Abstract
Introduction: Venous thromboembolism (VTE) is the third leading cause of acute cardiovascular events and is associated with significant morbidity and mortality. Anticoagulation is the cornerstone of pharmacologic treatment for VTE. The addition of an antiplatelet agent to an anticoagulant, known as dual antithrombotic therapy (DAT), has shown promise in improving outcomes in prior observational studies. However, evidence from patients undergoing coronary stenting suggests that the safety and efficacy of DAT may differ depending on the anticoagulant regimen used. To date, no such data are available for patients with VTE. We aimed to evaluate the safety and efficacy of different DAT strategies based on the type of anticoagulant administered.
Methods: Data from patients with a VTE event enrolled in the Computerized Registry of Patients with Venous Thromboembolism (RIETE) between January 1, 2001, and June 16, 2025, were used for analysis. Patients were categorized into those receiving DAT and those receiving anticoagulation monotherapy. Patients in the DAT group were further stratified based on the antithrombotic regimen into direct oral anticoagulant (DOAC)-based DAT, vitamin K antagonist (VKA)-based DAT, and heparinoid-based DAT. The primary endpoint was the 2-year incidence of net adverse clinical events (NACE), defined as a composite of all-cause death, VTE recurrence, and any bleeding. Secondary endpoints included the individual components of the primary endpoint and major bleeding. Bleeding events were classified according to the criteria of the International Society on Thrombosis and Haemostasis (ISTH). Clinical outcomes were compared between groups after 1:1 propensity score matching to adjust for baseline differences in age, sex, inpatient evaluation at diagnosis, intensive care unit admission, history of diabetes, coronary artery disease, and VTE risk factors including prior VTE, antineoplastic treatment, recent surgery, and immobilization of at least four weeks. Cox regression models were used to estimate hazard ratios (HRs) and corresponding 95% confidence intervals (CIs).

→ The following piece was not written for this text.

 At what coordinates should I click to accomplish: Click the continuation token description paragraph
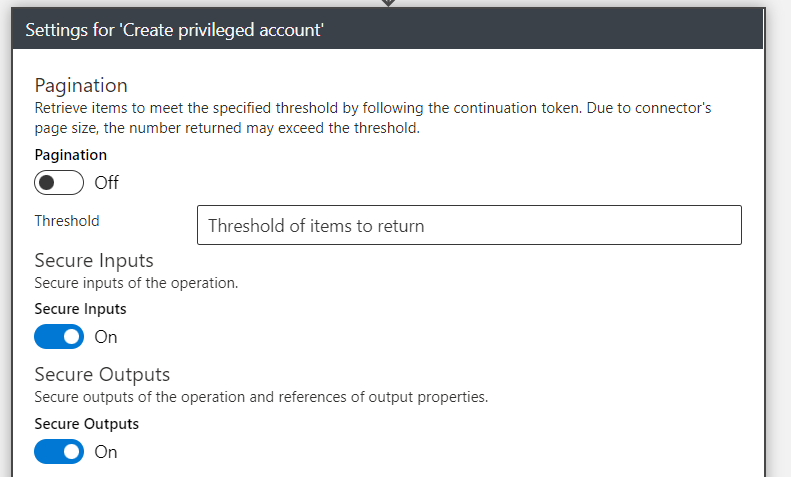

Results: From a total of 132,679 patients with VTE, 4,222 were treated with DAT. Before matching, patients receiving DAT were older, more often male, more frequently diagnosed in an outpatient setting, less likely to be admitted to the intensive care unit, and more likely to have a history of atherosclerotic cardiovascular disease. After propensity score matching, 8,444 patients were included, and baseline differences were no longer significant. At 2 years, patients receiving DAT had a lower risk of NACE compared to those receiving anticoagulation monotherapy (21.7% vs 39.2%; HR 0.57, 95% CI 0.52–0.62; p<0.001) and lower all-cause mortality (8.1% vs 23.3%; HR 0.40, 95% CI 0.34–0.47; p<0.001). However, DAT was associated with a higher risk of any bleeding (13.6% vs 11.4%; HR 1.36, 95% CI 1.17–1.59; p<0.001) and major bleeding (6.2% vs 5.2%; HR 1.28, 95% CI 1.01–1.62; p=0.039). No significant differences were observed in VTE recurrence (11.6% vs 15.6%; HR 0.88, 95% CI 0.74–1.04; p=0.124). When evaluating the specific type of DAT regimen, results were consistent across anticoagulant types. However, DOAC-based DAT demonstrated the most favorable risk-benefit profile, being the only regimen not associated with an increased risk of bleeding, either any bleeding (10.5% vs 11.4%; p=0.697) or major bleeding (4.8% vs 5.2%; p=0.643).
Conclusions: Among patients with VTE, DAT reduces net adverse clinical events and mortality, although at the expense of a higher risk of bleeding, including major bleeding. DOAC-based DAT appears to have the most favorable risk-benefit profile as not associated with increased bleeding.